## TASK PROMPT
The expected response is a copy of every line in the entries below that includes the word "Policy".

Saved data entries:
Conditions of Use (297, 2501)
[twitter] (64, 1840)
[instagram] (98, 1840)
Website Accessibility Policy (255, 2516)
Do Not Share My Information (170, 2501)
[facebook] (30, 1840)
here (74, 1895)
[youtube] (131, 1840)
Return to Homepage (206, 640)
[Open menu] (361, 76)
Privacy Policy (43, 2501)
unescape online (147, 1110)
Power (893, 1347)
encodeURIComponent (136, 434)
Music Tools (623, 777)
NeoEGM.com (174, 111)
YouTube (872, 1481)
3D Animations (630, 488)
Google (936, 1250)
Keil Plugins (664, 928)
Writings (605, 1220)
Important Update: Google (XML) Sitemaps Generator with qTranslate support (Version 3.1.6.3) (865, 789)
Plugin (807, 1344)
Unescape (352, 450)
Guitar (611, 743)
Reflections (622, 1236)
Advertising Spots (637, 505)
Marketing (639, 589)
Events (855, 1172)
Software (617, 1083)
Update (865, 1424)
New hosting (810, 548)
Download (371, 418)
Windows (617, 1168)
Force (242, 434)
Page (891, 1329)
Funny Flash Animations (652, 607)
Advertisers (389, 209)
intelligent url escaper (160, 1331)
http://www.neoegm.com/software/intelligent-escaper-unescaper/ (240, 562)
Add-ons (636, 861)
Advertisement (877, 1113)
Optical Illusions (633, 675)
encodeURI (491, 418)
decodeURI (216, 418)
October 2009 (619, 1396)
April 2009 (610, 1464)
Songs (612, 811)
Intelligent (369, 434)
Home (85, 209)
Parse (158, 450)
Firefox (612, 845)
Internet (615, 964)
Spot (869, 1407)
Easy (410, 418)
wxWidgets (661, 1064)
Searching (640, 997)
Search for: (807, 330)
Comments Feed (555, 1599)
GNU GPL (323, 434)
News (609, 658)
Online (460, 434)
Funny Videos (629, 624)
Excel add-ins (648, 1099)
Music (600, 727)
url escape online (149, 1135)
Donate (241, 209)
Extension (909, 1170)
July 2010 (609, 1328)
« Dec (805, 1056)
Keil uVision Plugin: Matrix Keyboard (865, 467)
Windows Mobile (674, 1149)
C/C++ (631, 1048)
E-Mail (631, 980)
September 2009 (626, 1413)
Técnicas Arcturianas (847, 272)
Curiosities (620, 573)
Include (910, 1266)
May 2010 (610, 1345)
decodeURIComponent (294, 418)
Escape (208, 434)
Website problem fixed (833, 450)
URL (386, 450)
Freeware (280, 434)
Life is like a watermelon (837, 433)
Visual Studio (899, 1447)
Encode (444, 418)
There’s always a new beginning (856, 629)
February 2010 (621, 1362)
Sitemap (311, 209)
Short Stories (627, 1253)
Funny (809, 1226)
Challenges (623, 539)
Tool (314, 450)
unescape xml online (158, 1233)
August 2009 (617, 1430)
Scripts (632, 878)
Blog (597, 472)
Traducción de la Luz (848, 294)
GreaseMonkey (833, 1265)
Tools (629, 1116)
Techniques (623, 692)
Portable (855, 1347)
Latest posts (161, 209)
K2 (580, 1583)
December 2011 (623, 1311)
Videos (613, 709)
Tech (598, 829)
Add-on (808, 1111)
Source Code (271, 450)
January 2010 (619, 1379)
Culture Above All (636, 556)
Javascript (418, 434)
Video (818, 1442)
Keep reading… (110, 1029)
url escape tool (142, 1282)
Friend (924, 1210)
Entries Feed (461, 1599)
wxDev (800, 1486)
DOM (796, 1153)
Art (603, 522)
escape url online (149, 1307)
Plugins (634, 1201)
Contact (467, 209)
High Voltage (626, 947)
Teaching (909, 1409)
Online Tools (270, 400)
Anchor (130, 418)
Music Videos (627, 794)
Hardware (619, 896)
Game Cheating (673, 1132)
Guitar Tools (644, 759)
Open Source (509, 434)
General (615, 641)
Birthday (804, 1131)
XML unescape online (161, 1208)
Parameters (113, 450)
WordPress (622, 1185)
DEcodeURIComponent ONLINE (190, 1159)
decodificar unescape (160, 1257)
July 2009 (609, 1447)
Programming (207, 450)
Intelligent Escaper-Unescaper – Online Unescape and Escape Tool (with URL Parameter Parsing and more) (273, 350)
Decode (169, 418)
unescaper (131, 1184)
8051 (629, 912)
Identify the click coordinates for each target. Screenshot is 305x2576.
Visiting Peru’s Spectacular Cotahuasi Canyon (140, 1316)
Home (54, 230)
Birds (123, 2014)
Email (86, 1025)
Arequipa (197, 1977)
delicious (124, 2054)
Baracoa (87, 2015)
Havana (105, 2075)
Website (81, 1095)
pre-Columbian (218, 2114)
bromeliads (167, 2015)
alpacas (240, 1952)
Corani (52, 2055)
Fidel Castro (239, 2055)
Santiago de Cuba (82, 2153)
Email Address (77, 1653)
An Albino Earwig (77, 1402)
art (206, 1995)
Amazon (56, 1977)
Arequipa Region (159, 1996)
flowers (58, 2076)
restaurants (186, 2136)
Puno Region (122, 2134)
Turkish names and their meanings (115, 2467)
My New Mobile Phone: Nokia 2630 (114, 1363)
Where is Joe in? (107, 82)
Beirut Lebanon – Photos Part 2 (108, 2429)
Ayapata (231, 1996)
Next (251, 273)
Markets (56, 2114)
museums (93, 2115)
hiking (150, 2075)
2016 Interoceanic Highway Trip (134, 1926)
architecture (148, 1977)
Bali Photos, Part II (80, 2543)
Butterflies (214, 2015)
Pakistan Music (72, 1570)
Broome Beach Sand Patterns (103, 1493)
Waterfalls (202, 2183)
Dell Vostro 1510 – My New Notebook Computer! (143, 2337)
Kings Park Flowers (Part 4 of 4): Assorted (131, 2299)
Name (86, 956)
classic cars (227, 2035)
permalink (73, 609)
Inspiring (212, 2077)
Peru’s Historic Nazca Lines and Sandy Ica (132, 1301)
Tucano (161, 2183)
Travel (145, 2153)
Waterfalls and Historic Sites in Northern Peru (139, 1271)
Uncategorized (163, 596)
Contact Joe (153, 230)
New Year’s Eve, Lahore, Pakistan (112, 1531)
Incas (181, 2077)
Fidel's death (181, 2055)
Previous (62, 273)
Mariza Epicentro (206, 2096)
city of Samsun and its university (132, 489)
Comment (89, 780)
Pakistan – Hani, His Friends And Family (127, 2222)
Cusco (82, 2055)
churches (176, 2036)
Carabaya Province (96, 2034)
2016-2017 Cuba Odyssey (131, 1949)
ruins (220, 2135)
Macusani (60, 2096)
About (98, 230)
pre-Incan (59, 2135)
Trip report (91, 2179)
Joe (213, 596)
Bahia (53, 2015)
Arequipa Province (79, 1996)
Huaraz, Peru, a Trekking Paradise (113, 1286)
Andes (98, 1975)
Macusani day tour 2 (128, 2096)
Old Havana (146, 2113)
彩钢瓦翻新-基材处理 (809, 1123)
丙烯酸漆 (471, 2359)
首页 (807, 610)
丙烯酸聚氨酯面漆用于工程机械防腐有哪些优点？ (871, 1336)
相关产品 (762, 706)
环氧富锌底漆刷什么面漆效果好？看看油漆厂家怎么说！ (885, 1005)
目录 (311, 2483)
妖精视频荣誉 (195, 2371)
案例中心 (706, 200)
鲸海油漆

## TASK OUTPUT
Website Accessibility Policy (255, 2516)
Privacy Policy (43, 2501)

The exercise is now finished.